## PROBLEM
The line with "This screenshot has height=408, width=772." marks the first line to copy, and the line with "Instruction: Select bust value 103 for size S" marks the last. Transcribe that stretch of the data below exactly, without pictures.

------ DATA EXTRACTS ------

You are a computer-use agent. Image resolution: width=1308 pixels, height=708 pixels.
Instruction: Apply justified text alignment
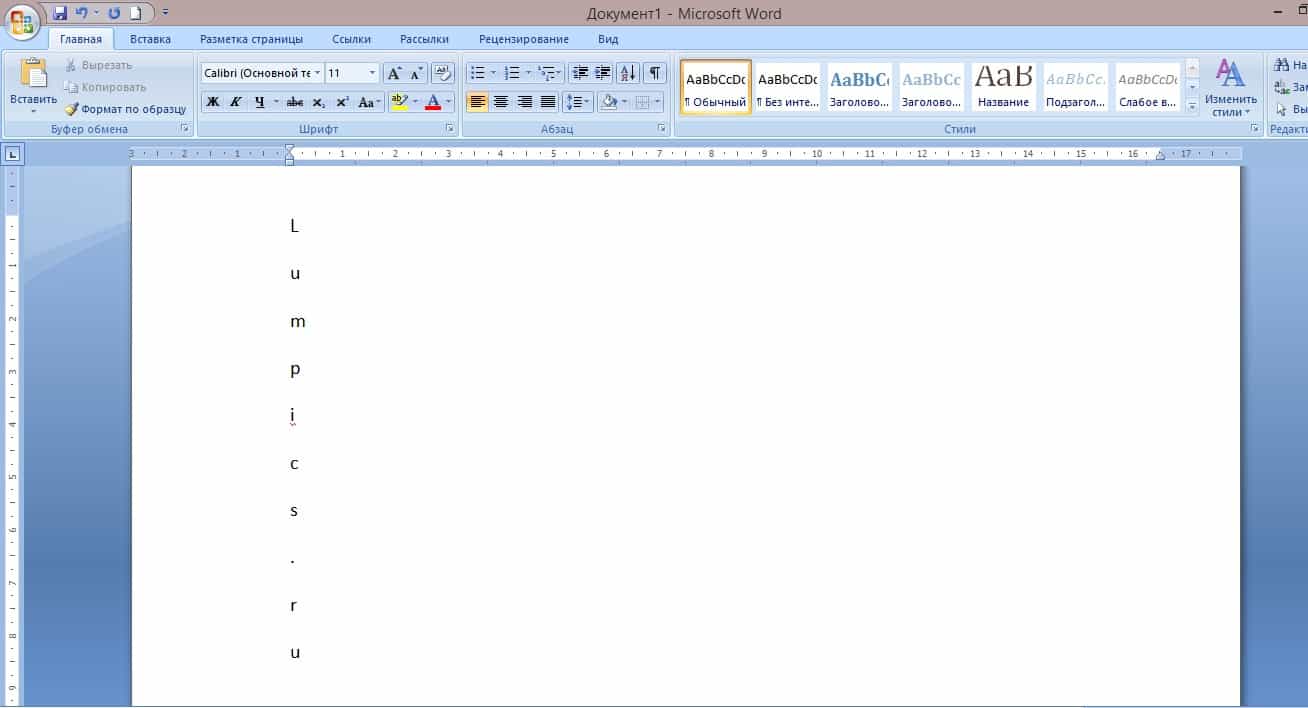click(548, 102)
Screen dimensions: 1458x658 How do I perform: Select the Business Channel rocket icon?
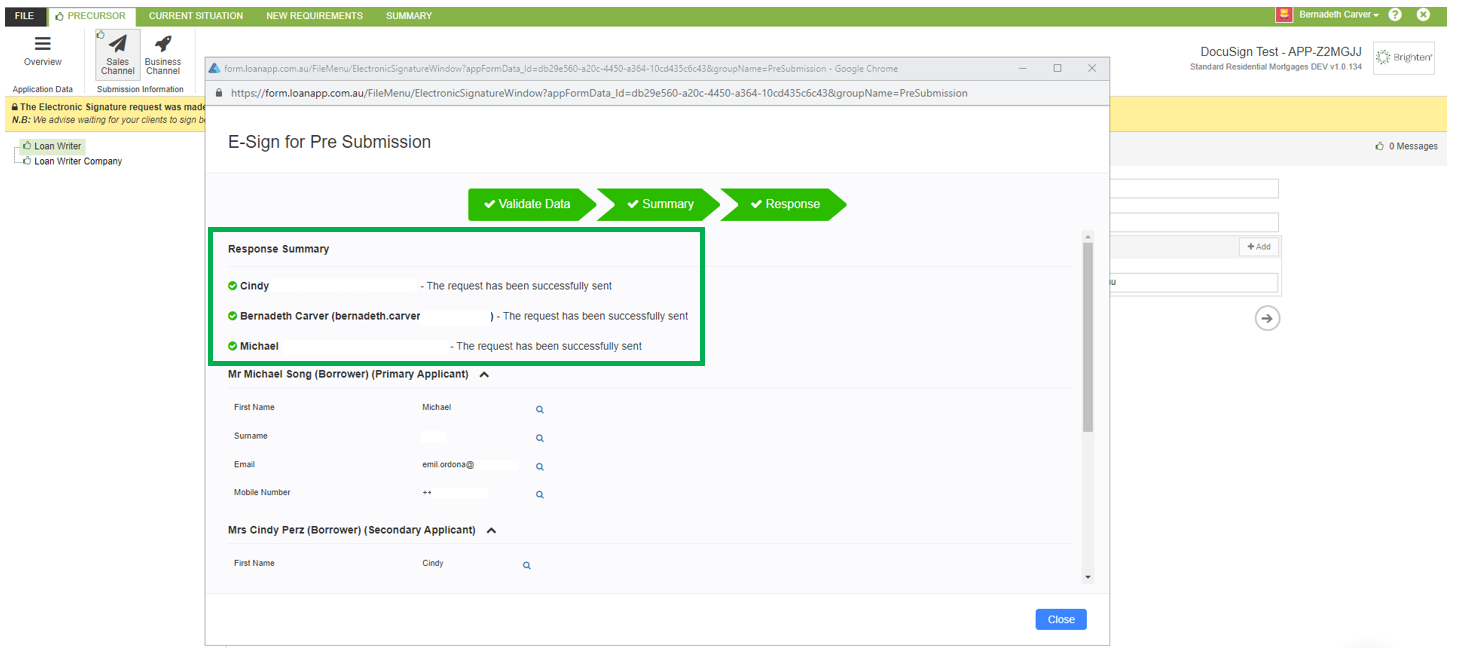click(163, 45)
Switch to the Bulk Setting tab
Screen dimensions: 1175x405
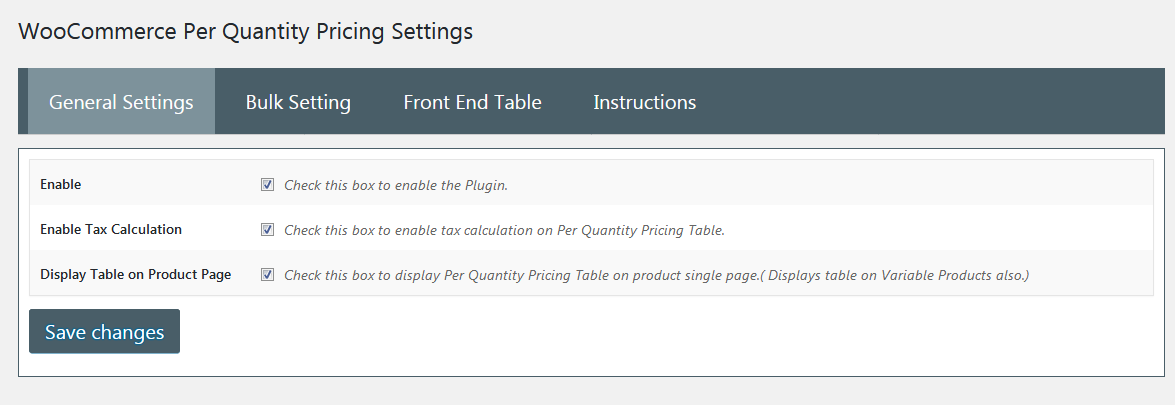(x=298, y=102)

------
------ DATA EXTRACTS ------

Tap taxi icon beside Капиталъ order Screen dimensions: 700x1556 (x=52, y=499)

------
------ DATA EXTRACTS ------

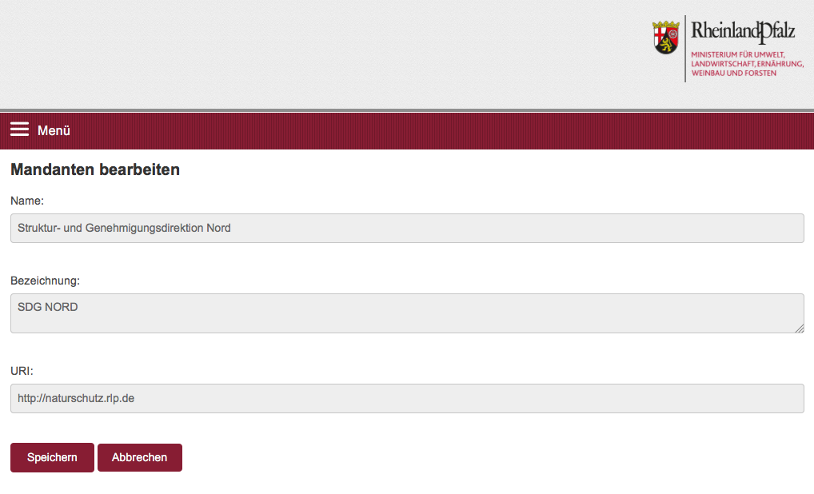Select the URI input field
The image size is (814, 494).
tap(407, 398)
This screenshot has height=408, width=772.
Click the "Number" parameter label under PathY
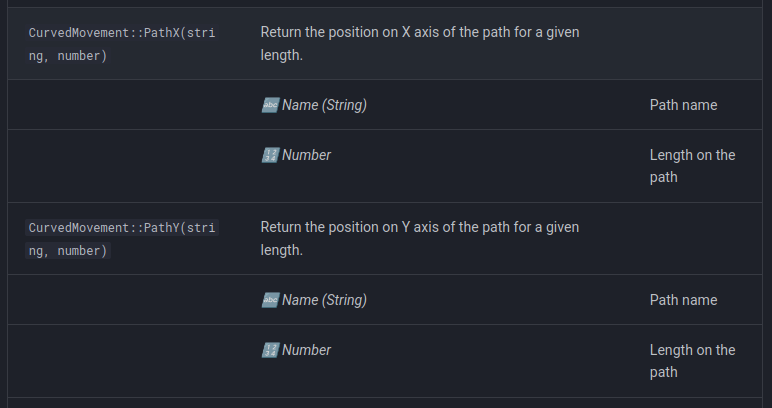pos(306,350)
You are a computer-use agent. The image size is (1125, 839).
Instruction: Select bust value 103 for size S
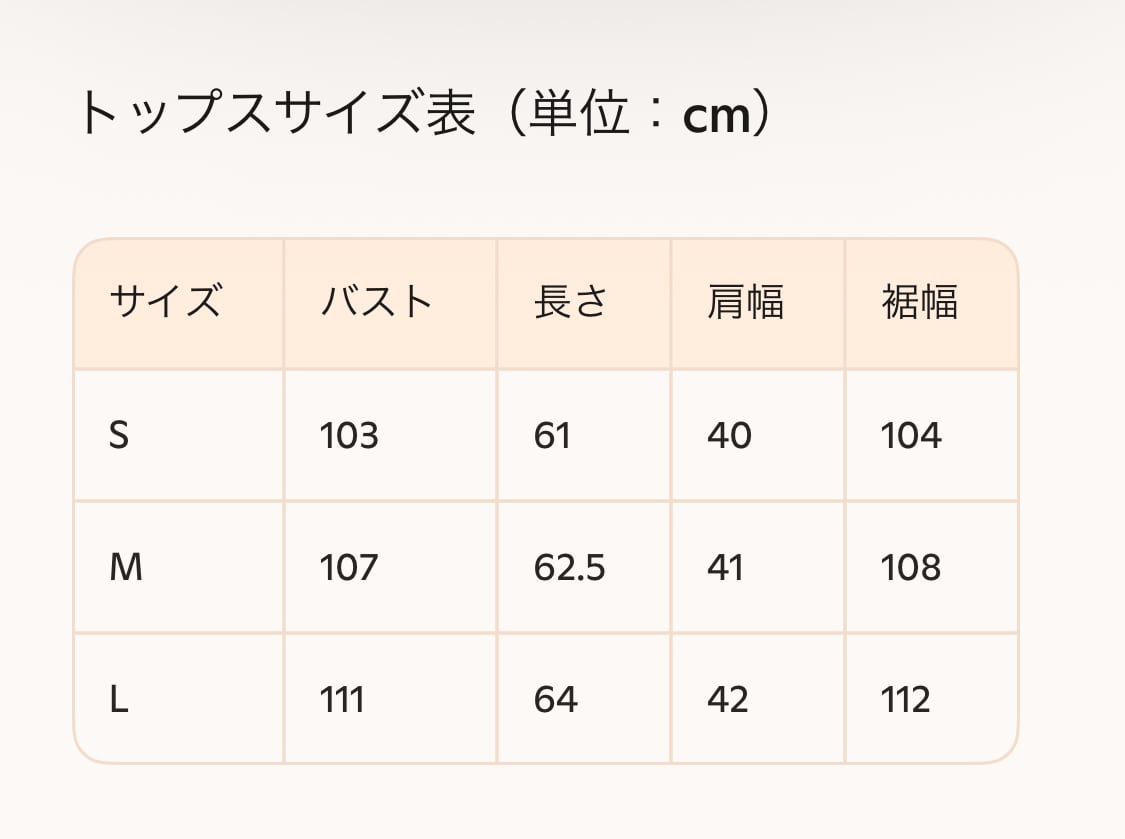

------

## TASK RESPONSE
This screenshot has height=408, width=772.
Click the "Number" parameter label under PathY
pos(306,350)
You are a computer-use agent. The image size is (1125, 839).
Instruction: Select bust value 103 for size S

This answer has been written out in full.